■ TEXTAUSZUG ■
Wolfgang Storz: Es scheint die Partei Die Linke löst sich nicht auf, sondern macht unverdrossen weiter. Was spricht dafür, dass Jan van Aken und Ines Schwerdtner, die im Oktober auf dem Parteitag in Halle neugewählten Vorsitzenden, länger im Amt sind als die Vorsitzenden Janine Wissler, Martin Schirdewan, Susanne Hennig-Wellsow aus den vergangenen zwei, drei Jahren?

■ AUSGANGSDATEN ■

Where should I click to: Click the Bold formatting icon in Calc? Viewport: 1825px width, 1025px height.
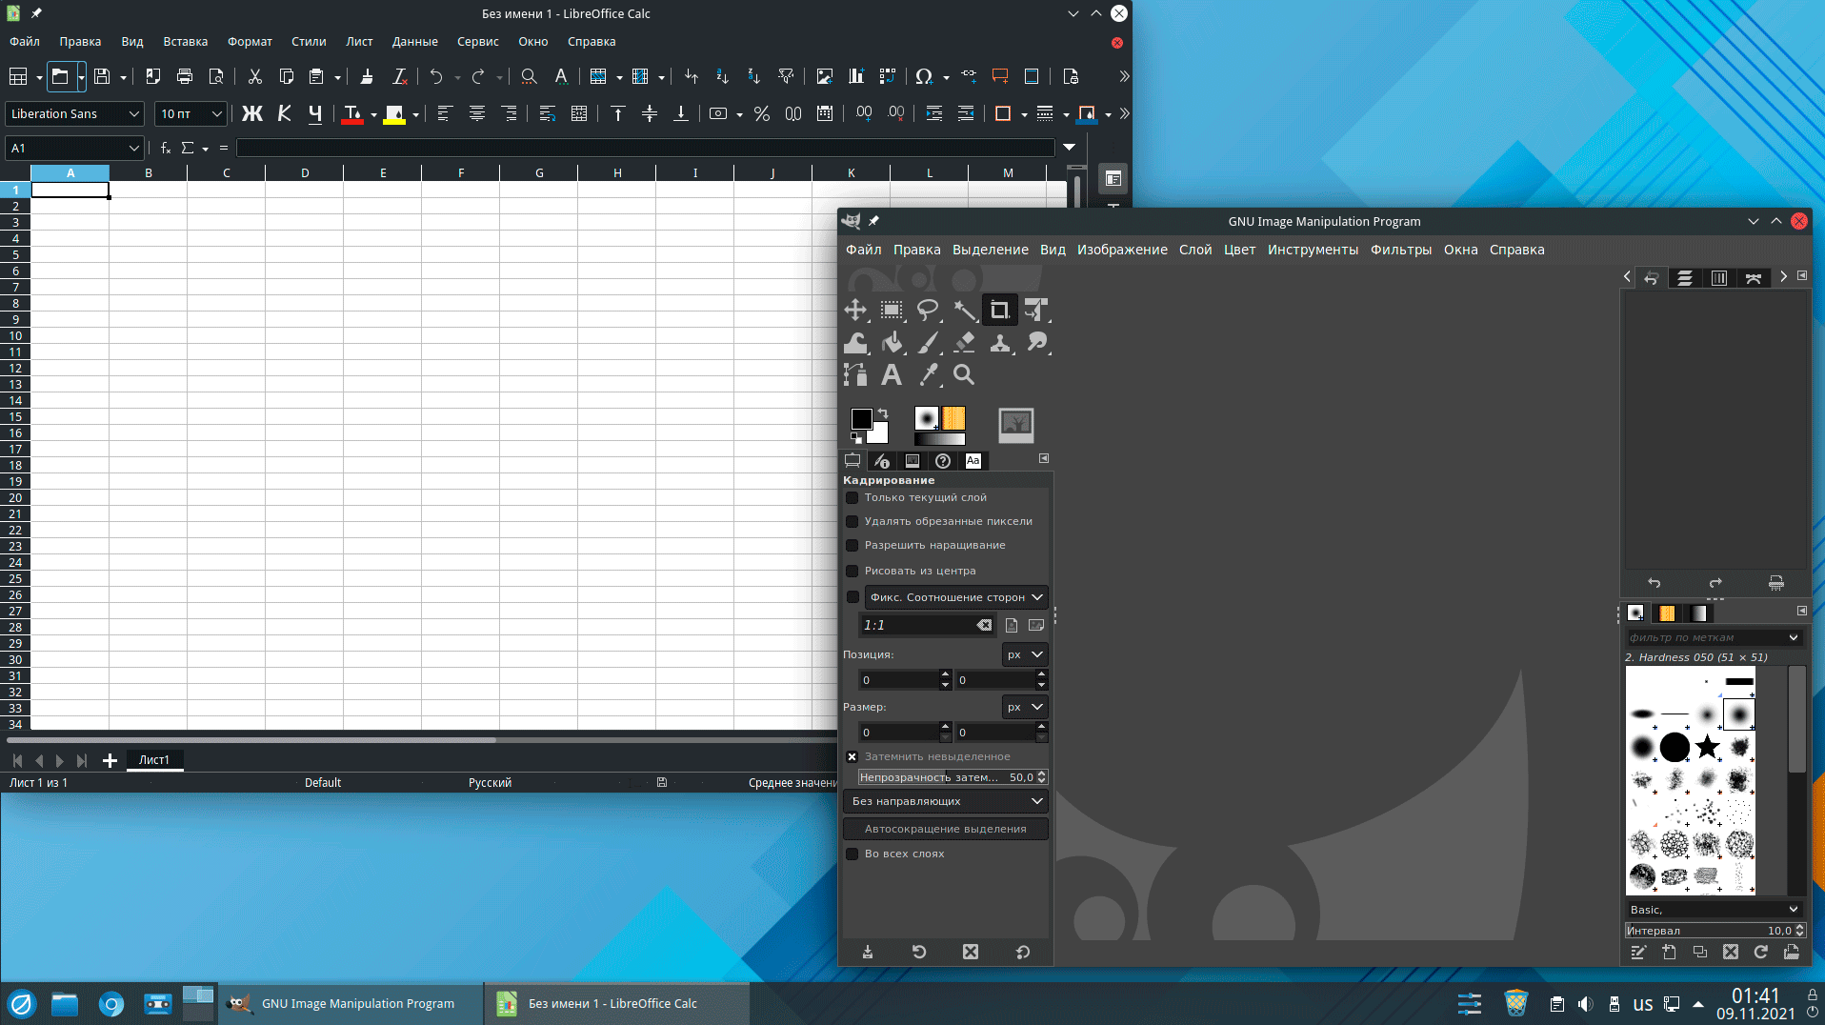tap(251, 114)
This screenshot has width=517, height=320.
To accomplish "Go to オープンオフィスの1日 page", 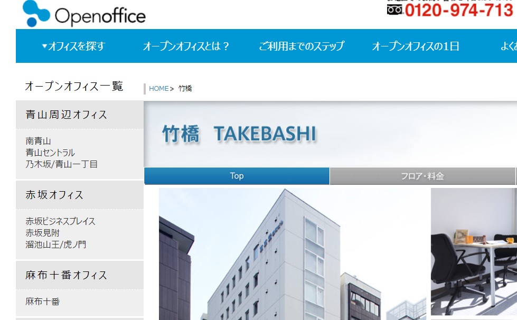I will [415, 46].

■ SCHRIFTLICHE ANFRAGE A ■
Gib aus dem Textauszug über die Linke den Abschnitt wortgetreu wieder, der mit den Worten „Wolfgang Storz: Es“ beginnt und mit „zwei, drei Jahren?“ schließt.
■ SCHRIFTLICHE ANFRAGE B ■
Schreib den Textauszug über die Linke im Anschluss an seinen letzten Satz weiter.
Die Auflistung spielt hierfür keine Rolle.

■ SCHRIFTLICHE ANTWORT A ■
Wolfgang Storz: Es scheint die Partei Die Linke löst sich nicht auf, sondern macht unverdrossen weiter. Was spricht dafür, dass Jan van Aken und Ines Schwerdtner, die im Oktober auf dem Parteitag in Halle neugewählten Vorsitzenden, länger im Amt sind als die Vorsitzenden Janine Wissler, Martin Schirdewan, Susanne Hennig-Wellsow aus den vergangenen zwei, drei Jahren?

■ SCHRIFTLICHE ANTWORT B ■
Horst Kahrs: Die nächsten Bundestagswahlen stehen vor der Tür. Deren Ausgang bestimmt die Antwort auf Ihre Frage. Schafft die Linke die Sperrklausel, haben van Aken und Schwerdtner Rückenwind. Scheitert die Partei, ist vieles möglich. Jedenfalls konzentrieren sich die beiden nach eigenem öffentlichen Bekunden in ihrer Arbeit ausschließlich auf den Wahltag, der allerdings nun nicht mehr erst der 28. September 2025 ist. Alles andere, die Klärung bedeutender inhaltlicher, strategischer Fragen, wurde wieder vertagt, auf 2026 und noch später. Es geht also ihnen und den vielen, die sie gewählt haben, vor allem darum, dem Image der ‚zerstrittenen Partei‘ ein Bild der Geschlossenheit entgegenzusetzen. Dem wird alles andere untergeordnet. Vor allem heißt das: Die klärenden Debatten zu innerparteilich umstrittenen wichtigen Fragen, die schon seit Jahren auf die Tagesordnung drängen, werden erneut verdrängt. Ob das gelingt, kann heute keiner sagen. Wir leben ja in sehr schnelllebigen Zeiten… .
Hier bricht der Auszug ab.